TASK GOAL: Because the images are not wanted, restate every line below word for word without them.

======== EXERCISE INPUT

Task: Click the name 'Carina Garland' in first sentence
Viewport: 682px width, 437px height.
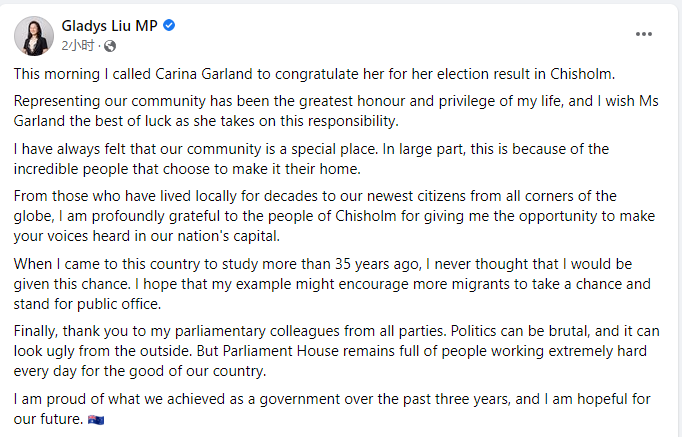Action: [x=204, y=74]
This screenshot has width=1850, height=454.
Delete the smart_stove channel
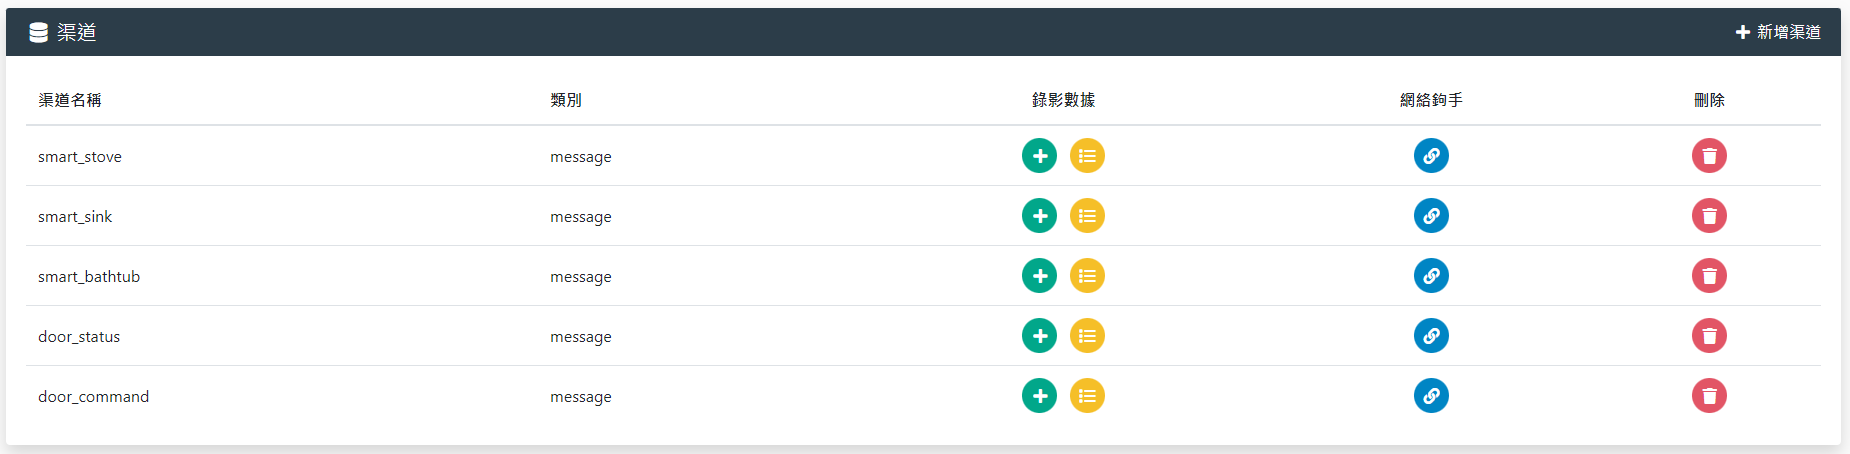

================

YOUR RESPONSE:
Task: Click the name 'Carina Garland' in first sentence
Viewport: 682px width, 437px height.
Action: [x=204, y=74]
This screenshot has width=1850, height=454.
Delete the smart_stove channel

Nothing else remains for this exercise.